After running the tests with that line changed to [(:value op)]
, I get something like:
:total-queue
{:valid? false,
:lost
#{1425 1391 1405 1441 1414 1406 1408 1435 1396 1393 1394 1402 1410
1452 1431 1400 1403 1384 1386 1423 1389 1407 1412 1420 1421 1387
1418 2976 1397 1382 1446 1415 1449 1434},
[...]
:unexpected #{:exhausted :exhausted :exhausted :exhausted},
[...]}
(:value op)
holds :exhausted
, but I'm not exactly sure whether or not that's the point of the code, because to my understanding, a drain operation should, at some point, lead to the queue being exhausted.
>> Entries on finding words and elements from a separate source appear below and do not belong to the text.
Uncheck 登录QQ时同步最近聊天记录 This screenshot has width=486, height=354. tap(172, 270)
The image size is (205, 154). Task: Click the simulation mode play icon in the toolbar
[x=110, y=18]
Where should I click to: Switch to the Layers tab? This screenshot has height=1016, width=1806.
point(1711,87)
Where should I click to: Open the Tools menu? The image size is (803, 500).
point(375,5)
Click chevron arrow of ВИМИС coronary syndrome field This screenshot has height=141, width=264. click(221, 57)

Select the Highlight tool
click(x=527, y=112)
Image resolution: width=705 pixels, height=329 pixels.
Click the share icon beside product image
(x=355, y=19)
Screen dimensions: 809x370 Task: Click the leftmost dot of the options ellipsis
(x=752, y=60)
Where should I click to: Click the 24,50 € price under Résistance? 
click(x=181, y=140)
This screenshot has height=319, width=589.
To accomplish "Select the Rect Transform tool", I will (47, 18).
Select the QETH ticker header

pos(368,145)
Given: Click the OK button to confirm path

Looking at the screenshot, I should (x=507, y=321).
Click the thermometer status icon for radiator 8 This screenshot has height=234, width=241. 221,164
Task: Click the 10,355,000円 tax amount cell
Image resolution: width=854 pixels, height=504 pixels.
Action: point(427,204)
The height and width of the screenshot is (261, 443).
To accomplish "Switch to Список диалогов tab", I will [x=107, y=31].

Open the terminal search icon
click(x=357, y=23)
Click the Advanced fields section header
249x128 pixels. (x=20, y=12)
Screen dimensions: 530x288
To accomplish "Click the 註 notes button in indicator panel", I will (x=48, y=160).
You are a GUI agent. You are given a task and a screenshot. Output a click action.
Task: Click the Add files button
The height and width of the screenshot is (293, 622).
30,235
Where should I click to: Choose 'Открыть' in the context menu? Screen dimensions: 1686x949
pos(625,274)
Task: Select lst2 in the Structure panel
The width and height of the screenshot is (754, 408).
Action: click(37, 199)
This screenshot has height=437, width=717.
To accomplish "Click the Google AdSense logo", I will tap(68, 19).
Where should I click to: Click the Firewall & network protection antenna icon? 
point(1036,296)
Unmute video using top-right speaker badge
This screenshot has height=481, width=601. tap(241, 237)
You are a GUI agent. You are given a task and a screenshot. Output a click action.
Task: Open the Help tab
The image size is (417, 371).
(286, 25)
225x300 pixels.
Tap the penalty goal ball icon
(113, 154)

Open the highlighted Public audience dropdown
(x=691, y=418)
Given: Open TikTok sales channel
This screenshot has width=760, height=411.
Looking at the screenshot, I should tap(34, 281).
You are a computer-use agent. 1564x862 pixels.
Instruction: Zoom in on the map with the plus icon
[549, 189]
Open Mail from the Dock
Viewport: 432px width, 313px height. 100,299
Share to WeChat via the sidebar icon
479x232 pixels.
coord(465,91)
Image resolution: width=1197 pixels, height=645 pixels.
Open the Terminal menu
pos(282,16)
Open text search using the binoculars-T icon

Right... Is there a chance you're trying to upgrade those tests to work with a newer version of Jepsen? The API around queue checking changed a while ago to simplify draining queues, and that would create the kinds of compatibility issues you're finding right now. If I recall, drains used to be implemented by having the client do a bunch of dequeues and directly modifying the test history, adding in new synthetic dequeue operations. It'd then return :exhausted as the value for the dequeue op, which was ignored by the checker. The new checker (I think this is in the docstring maybe?) doesn't make the client do all that work--it can return a list of dequeued elements as the value of the dequeue operation directly.
For an example of how drains work now, see https://github.com/jepsen-io/jepsen/blob/master/hazelcast/src/jepsen/hazelcast.clj#L230-L234. Contrast that with https://github.com/jepsen-io/jepsen/blob/master/rabbitmq/src/jepsen/rabbitmq.clj#L171-L180, which has to generate a sequence of synthetic dequeue invocations & completions, and call conj-op! to insert them into the history directly. If you're upgrading to a recent Jepsen, I think you can cut all that code out and replace it with a drain like hazelcast's test does.
When running the RabbitMQ queue test, the total-queue checker gets an java.lang.IllegalArgumentException.
Using a previous version of the checker (commit eb796cfcc204c592545965968bd28ad1e6b2eff0) works perfectly, however. Could you please look into that? Thanks a lot.